I am given the kernel and image of an endomorphism in $\Bbb R^3 $, which are:
$\ker f =\langle(1,1,0)\rangle$
$\text{Im}\, f = \langle(0, 1, -1), (2, 1, 2)\rangle$
and I have to find the matrix associated with the function.
This is what I've done si far: $$ f(x,y,z) = ((0, 1, -1),(2,1,2),(a,b,c))*(x,y,z) = ((2y+az), (x+y+bz), (-x+2y+cz))$$ (I multiplied the two matrices) but then I obtain that $f(1,1,0) = (2,2,1)$ which cannot be since this is the base of the kernel linear subspace.

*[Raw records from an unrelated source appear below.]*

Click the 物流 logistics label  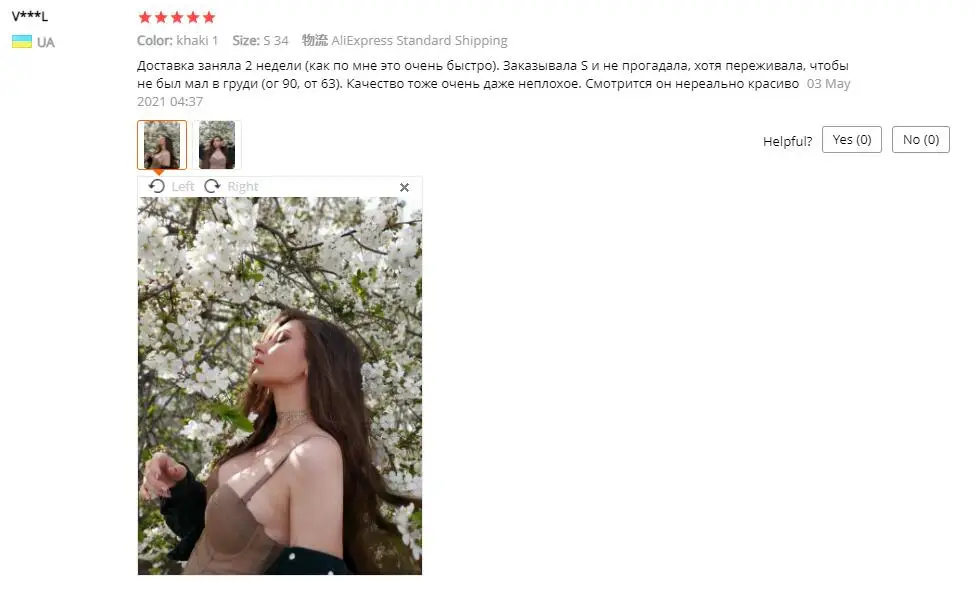tap(315, 40)
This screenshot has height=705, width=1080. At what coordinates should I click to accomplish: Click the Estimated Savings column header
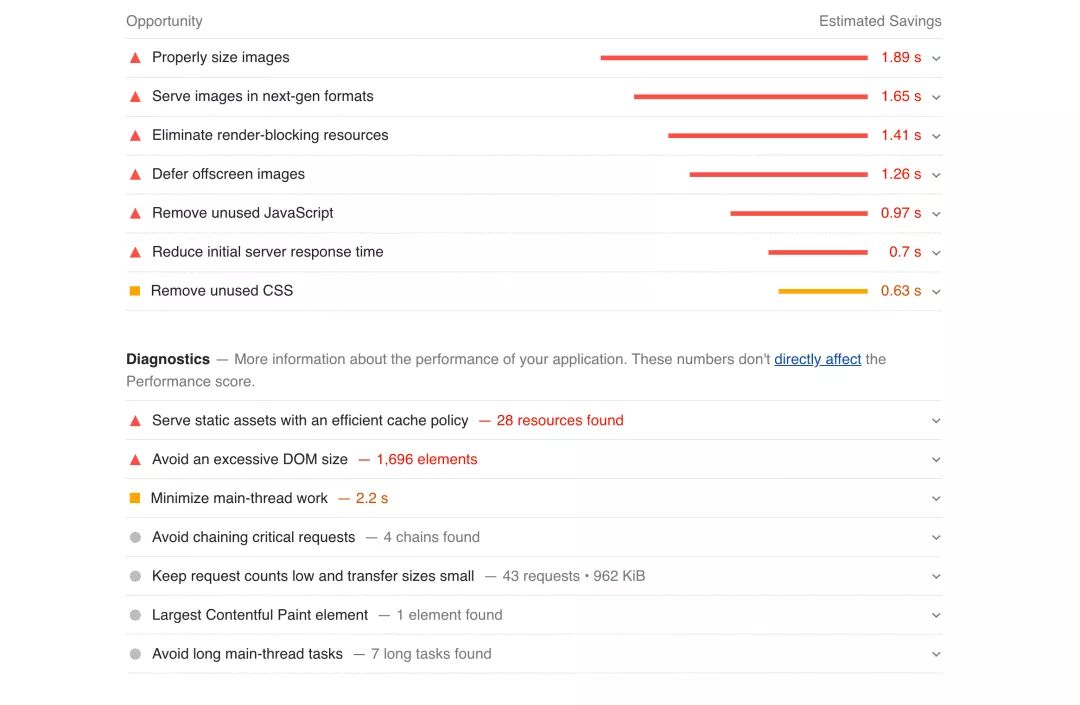pyautogui.click(x=880, y=21)
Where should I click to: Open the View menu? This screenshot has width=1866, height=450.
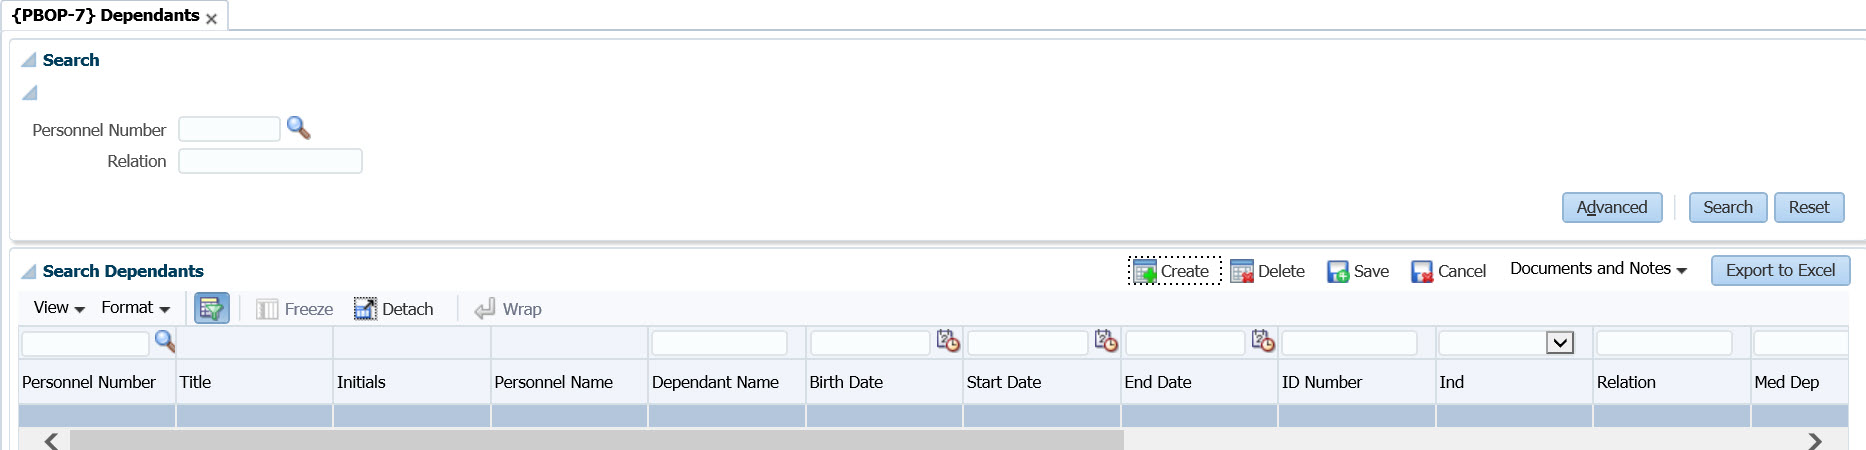pyautogui.click(x=58, y=308)
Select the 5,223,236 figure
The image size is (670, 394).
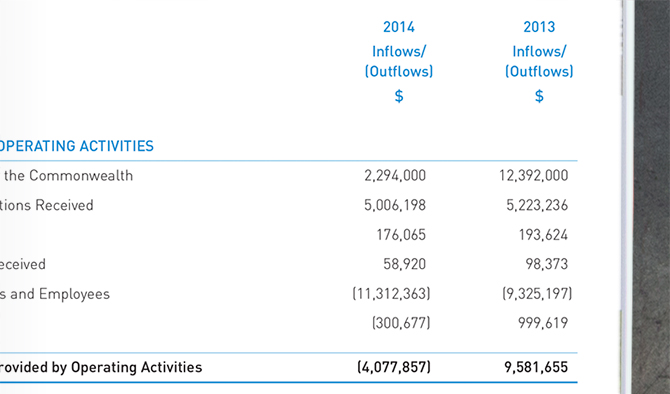pos(537,205)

Thanks to everyone in advance 🙂
Best Answer
As @ArturoMagidin said there is not a unique solution, but it is easy to construct a map with this properties. It is well known that a linear map is determined by the image of the elements of any basis of the first vector space, so in your case you only have to determine the image of a basis of $\mathbb{R}^3$.
You want $\ker f =\langle(1,1,0)\rangle$, so $f(1,1,0)=(0,0,0)$ and one of these three vectors is already fixed. For the other two, since you want $\text{Im}\, f = \langle(0, 1, -1), (2, 1, 2)\rangle$, you know that you have to send one of the vectors to $(0,1,-1)$ and the other to $(2,1,2)$. Hence, to find a map $f$ you just have to add vectors to the set $\lbrace (1,1,0)\rbrace$ until you get a basis of $\mathbb{R}^3$ and then send one of the vectors you added to $(0,1,-1)$ and the other to $(2,1,2)$.
As an example, you can take $\lbrace (1,0,0),(0,0,1),(1,1,0)\rbrace$ as a basis of $\mathbb{R}^3$ and define $f$ as: $$f(1,0,0)=(0,1,-1),~f(0,0,1)=(2,1,2),~f(1,1,0)=(0,0,0)$$